Task list:
A - Please reproduce, from the passage on Nietzsche and tragedy below, everything from "Yet and again" down to "the Ancients 5).".
B - In the passage on Nietzsche and tragedy below, which play is called the quintessential morality play on ambition?
C - Continue the passage on Nietzsche and tragedy below from its final sentence.

Selected passage:
Yet and again it is crucial to emphasize that Nietzsche supposes that the ideal of the tragic is not simply "the sense of" greater (militarily Jesuit or Protestant) glory added to one's actions. As Nietzsche reflects on Shakespeare (and indeed Shakespeare's Macbeth, as the quintessential morality play on ambition thereby catching an obvious riff between Wagner and Aeschylus), "Do you suppose that Tristan and Isolde are preaching against adultery when they both perish by it? This would be to stand the poets on their head."(33) In this wise, exactly embracing or pushing the tragic envelope (to use today's metaphor) the tragic poet celebrates life's Saturnalia: "Not so as to get rid of pity and terror ... but beyond pity and terror, to realise in onself, the eternal joy of becoming -- that joy which also encompasses joy in destruction" (TI, What I Owe the Ancients 5).

Data supplied:
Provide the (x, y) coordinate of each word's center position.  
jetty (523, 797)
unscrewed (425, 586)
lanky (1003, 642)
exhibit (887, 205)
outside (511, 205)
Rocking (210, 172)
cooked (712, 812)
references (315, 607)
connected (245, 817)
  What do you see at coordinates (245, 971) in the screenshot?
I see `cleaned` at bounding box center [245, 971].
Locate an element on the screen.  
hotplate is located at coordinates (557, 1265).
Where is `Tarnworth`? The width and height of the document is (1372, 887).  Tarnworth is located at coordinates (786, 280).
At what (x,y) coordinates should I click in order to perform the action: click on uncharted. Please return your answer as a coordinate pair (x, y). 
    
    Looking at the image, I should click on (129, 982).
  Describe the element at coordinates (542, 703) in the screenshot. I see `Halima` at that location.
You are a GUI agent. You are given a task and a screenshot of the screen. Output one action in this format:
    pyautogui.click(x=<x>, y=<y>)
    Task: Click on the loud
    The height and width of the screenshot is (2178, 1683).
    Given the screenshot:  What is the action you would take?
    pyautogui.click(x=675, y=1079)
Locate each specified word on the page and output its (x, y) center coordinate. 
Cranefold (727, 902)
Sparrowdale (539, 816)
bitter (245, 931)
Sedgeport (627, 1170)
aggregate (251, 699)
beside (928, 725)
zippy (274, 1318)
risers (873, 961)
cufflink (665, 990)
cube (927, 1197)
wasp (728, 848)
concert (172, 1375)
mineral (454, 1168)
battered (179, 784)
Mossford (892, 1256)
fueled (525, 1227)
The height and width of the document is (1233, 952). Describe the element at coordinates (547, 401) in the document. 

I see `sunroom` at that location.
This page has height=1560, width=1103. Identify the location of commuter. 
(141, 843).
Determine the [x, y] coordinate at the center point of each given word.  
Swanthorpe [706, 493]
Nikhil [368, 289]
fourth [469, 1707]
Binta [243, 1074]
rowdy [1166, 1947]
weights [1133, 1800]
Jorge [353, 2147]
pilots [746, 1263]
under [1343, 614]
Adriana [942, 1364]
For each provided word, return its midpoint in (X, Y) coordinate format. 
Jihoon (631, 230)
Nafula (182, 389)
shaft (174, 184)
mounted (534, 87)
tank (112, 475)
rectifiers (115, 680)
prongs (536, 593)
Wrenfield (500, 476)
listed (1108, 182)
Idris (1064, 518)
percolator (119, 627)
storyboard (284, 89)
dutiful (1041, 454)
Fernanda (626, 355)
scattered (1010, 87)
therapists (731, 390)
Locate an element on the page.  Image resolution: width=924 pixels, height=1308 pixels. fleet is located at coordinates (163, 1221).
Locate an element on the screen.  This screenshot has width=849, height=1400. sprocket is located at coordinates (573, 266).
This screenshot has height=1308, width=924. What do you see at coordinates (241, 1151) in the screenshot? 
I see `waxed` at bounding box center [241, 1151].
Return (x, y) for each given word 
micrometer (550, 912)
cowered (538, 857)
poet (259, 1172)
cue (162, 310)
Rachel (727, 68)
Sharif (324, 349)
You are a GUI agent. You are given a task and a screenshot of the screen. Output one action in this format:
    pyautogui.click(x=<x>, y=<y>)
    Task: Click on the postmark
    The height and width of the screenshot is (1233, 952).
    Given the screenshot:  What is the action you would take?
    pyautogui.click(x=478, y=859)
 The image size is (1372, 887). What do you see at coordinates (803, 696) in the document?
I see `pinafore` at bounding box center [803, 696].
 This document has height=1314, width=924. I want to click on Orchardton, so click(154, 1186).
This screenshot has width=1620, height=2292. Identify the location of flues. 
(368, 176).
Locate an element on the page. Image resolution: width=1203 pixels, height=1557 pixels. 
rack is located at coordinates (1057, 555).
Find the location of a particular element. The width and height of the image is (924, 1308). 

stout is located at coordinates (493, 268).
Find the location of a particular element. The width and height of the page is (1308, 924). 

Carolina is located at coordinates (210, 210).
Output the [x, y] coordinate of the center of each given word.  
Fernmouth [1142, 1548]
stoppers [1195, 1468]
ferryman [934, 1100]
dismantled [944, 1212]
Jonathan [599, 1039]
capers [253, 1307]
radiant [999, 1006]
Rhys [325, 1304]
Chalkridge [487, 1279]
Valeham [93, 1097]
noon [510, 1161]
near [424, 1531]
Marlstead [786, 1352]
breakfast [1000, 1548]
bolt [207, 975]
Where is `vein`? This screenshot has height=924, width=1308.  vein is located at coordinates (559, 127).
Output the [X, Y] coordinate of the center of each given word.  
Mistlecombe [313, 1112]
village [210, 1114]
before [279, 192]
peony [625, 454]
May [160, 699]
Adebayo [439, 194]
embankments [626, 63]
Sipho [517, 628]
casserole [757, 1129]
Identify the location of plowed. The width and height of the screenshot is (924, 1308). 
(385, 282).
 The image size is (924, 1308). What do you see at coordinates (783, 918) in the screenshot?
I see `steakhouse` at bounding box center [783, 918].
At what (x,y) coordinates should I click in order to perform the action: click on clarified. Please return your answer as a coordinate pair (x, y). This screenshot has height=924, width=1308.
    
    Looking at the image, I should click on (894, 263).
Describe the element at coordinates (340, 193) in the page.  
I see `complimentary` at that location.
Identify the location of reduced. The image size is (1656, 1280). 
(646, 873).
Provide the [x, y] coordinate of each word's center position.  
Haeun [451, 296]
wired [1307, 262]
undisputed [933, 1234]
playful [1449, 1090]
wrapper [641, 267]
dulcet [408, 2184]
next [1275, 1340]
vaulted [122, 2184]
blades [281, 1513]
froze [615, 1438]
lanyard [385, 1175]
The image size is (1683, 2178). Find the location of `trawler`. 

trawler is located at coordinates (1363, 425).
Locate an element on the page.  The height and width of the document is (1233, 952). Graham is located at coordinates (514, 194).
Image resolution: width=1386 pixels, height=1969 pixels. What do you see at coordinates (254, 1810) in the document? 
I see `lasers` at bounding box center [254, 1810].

Responses:
A -
Yet and again it is crucial to emphasize that Nietzsche supposes that the ideal of the tragic is not simply "the sense of" greater (militarily Jesuit or Protestant) glory added to one's actions. As Nietzsche reflects on Shakespeare (and indeed Shakespeare's Macbeth, as the quintessential morality play on ambition thereby catching an obvious riff between Wagner and Aeschylus), "Do you suppose that Tristan and Isolde are preaching against adultery when they both perish by it? This would be to stand the poets on their head."(33) In this wise, exactly embracing or pushing the tragic envelope (to use today's metaphor) the tragic poet celebrates life's Saturnalia: "Not so as to get rid of pity and terror ... but beyond pity and terror, to realise in onself, the eternal joy of becoming -- that joy which also encompasses joy in destruction" (TI, What I Owe the Ancients 5).

B - Shakespeare's Macbeth

C -
The Problem of the Actor-Artist
The problem of the artist is yoked to the problem of art and life. Because the problem of the artist (and the problem of art) exceeds the artist -- if only via the actor, Jew, diplomat, woman -- more is at stake than a turn to an active, or virile, or creative aesthetics in Nietzsche's artist's aesthetics. More than a matter of understanding the provenance of the rare or exceptional or consummate human being -- which is the nineteenth century and still ordinal vision of the artist as genius -- the problem of the artist is much rather the problem of education or culture, and the problem of culture is again mass culture.(34) The political space of this problem is the theatre: a doomed place where tragedy once perished at its own hand and whose decline has been traced throughout the course of Western civilization to Wagnerian opera in Nietzsche's day and the music video delights of our era.(35)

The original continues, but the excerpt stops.